# Tasks and exercises
(1) In the text about Claire Bloom, which role did she play in the 2010 film The King's Speech?
(2) Write out the part of the Claire Bloom text from "In 2010, Bloom" up to and including "services to drama.", word for word.

# Text provided
──────────
Patricia Claire Bloom  (born 15 February 1931) is an English actress. She is known for leading roles in plays such as A Streetcar Named Desire, A Doll's House, and Long Day's Journey into Night, and has starred in nearly sixty films.

After a childhood spent in England (and in the US for two-and-a-half years during the Second World War), Bloom studied drama in London. She debuted on the London stage when she was sixteen and took roles in various Shakespeare plays. They included Hamlet, in which she played Ophelia alongside Richard Burton. For her Juliet in Romeo and Juliet, critic Kenneth Tynan stated it was "the best Juliet I've ever seen". After she starred as Blanche DuBois in A Streetcar Named Desire, its playwright, Tennessee Williams, stated, "I declare myself absolutely wild about Claire Bloom".

In 1952, Bloom was cast by Hollywood film star Charlie Chaplin to co-star alongside him in Limelight. During her film career, she has starred alongside numerous major actors, including Richard Burton, Laurence Olivier, John Gielgud, Paul Scofield, Ralph Richardson, Yul Brynner, George C. Scott, James Mason, Paul Newman, Cliff Robertson, Julie Harris, Anthony Hopkins and Rod Steiger.

In 2010, Bloom played the role of Queen Mary in the British film The King's Speech. She was appointed Commander of the Order of the British Empire (CBE) in the 2013 Birthday Honours for services to drama.

Early life
Bloom was born on 15 February 1931 as Patricia Claire Blume in Finchley, then part of Middlesex (now a suburb of North London), the daughter of Elizabeth (née Grew) and Edward Max Blume, a "not very successful" salesman. Her paternal grandparents, originally named Blumenthal, as well as her maternal grandparents, originally named Gravitzky, were Jewish emigrants from Byten in the Grodno region of Russia, now in Belarus, Eastern Europe. She is Russian British and practises Judaism.

Bloom's education was "somewhat haphazard"; she was sent to the independent Badminton School in Bristol, but when her father encountered financial difficulties the family relocated to Cornwall, where she attended the local village school. She later studied stage acting at the Guildhall School of Music and Drama, London, and continued her studies under Elsie Fogerty at the Central School of Speech and Drama, then based in the Royal Albert Hall, London.
──────────
# Dataset items

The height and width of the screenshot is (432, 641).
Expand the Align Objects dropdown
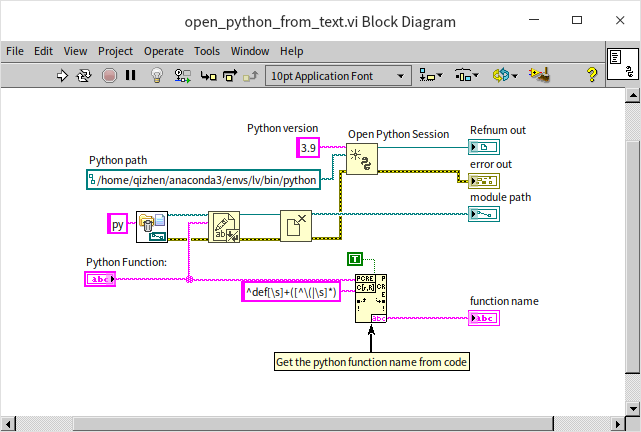click(432, 75)
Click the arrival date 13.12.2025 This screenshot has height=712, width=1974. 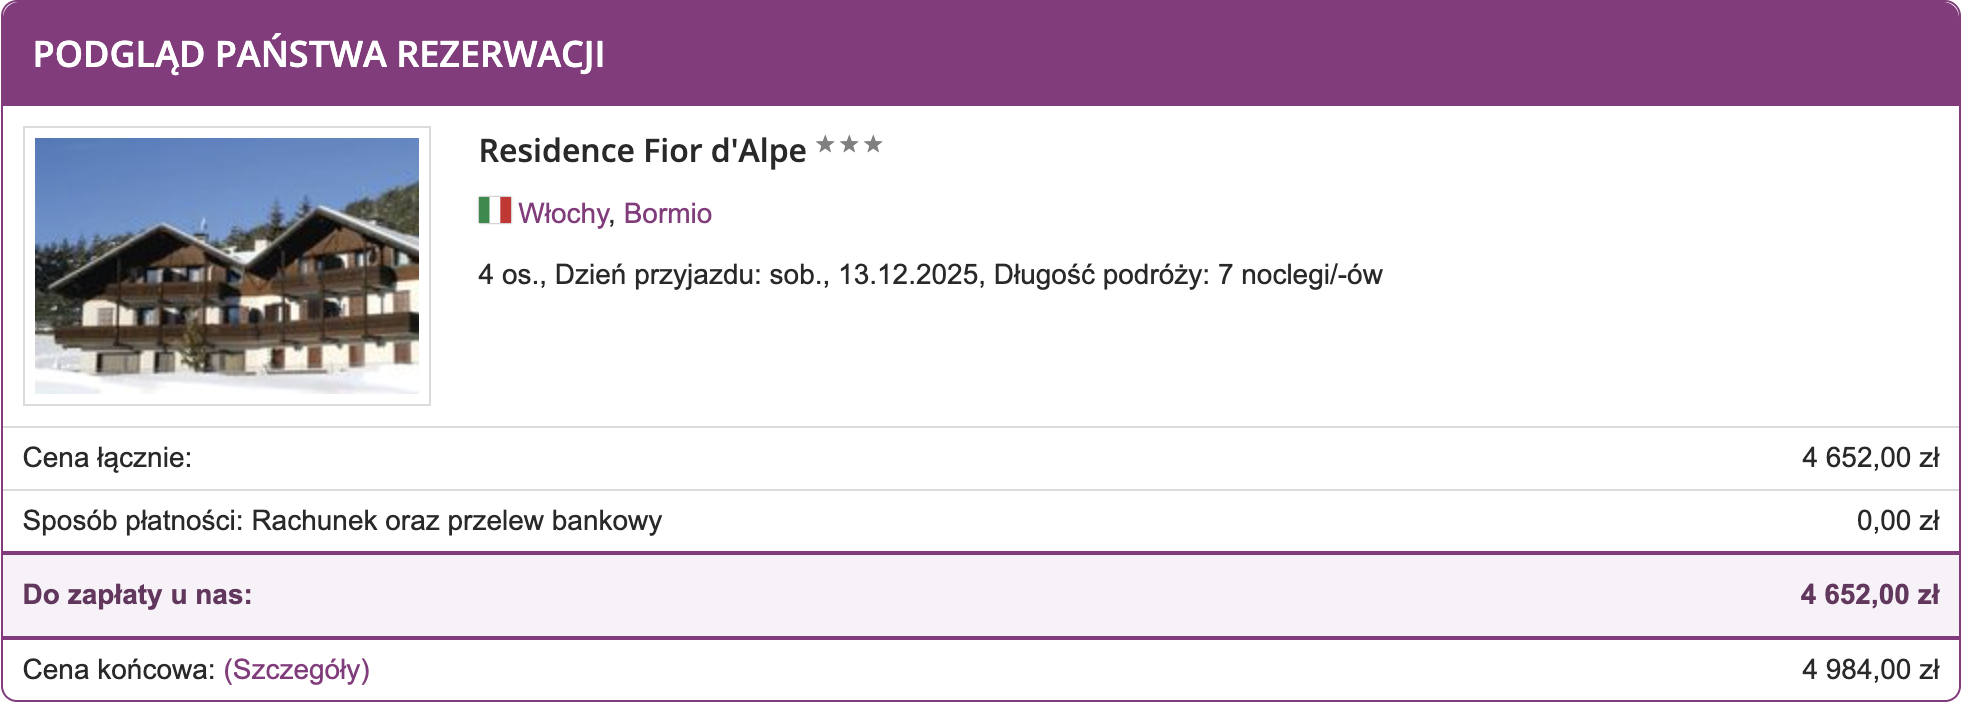(908, 275)
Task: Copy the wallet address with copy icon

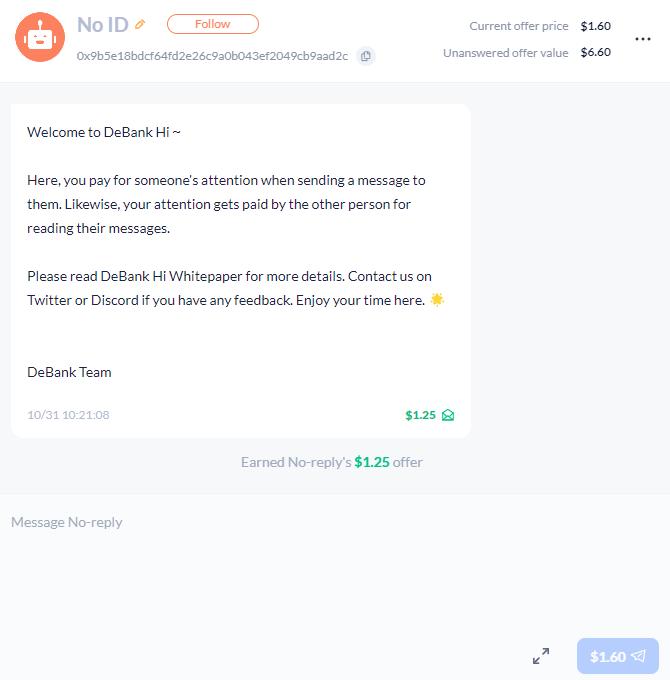Action: click(366, 56)
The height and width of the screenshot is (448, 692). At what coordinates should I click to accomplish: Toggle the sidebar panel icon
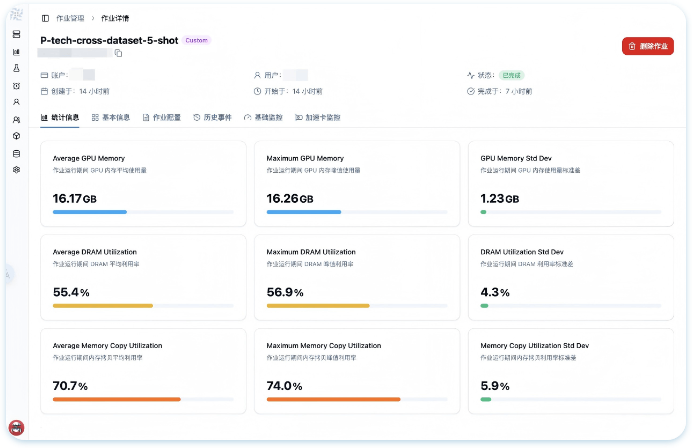point(45,18)
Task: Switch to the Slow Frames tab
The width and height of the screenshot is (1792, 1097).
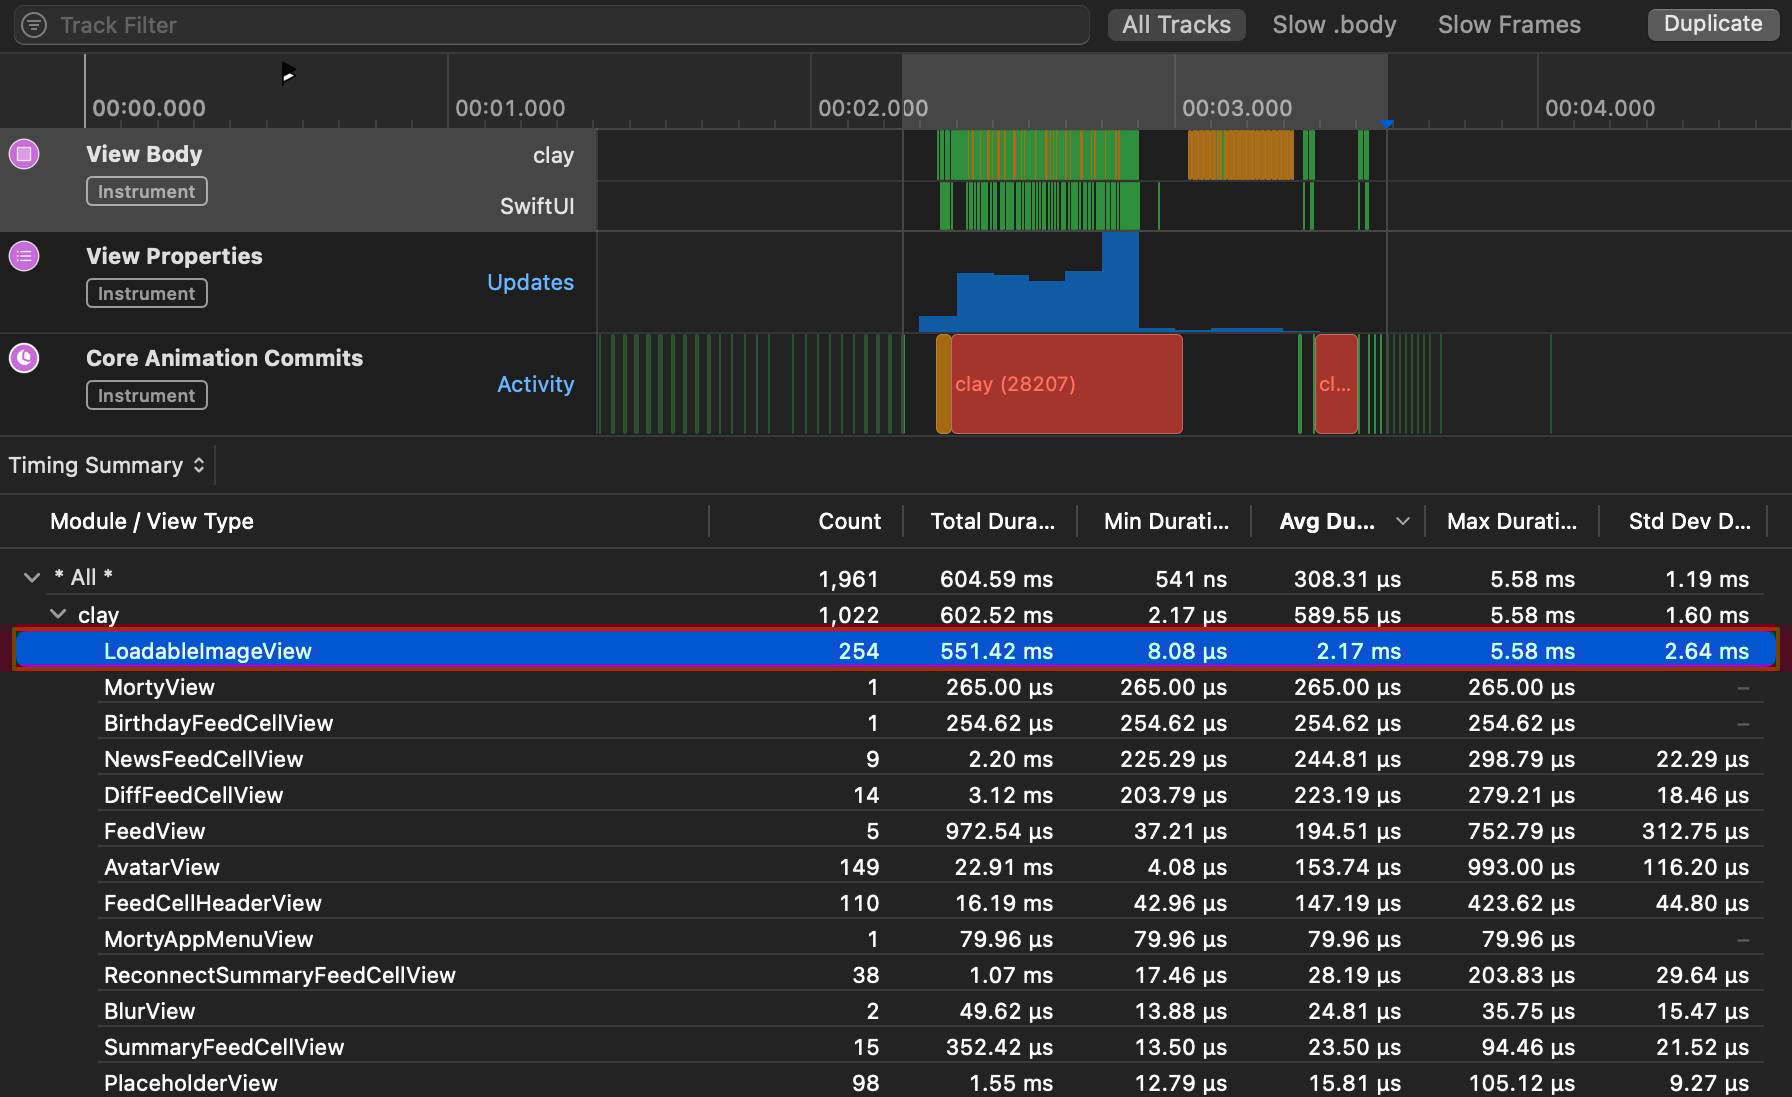Action: [x=1508, y=25]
──────────
# Solutions to the tasks
(1) Queen Mary

(2)
In 2010, Bloom played the role of Queen Mary in the British film The King's Speech. She was appointed Commander of the Order of the British Empire (CBE) in the 2013 Birthday Honours for services to drama.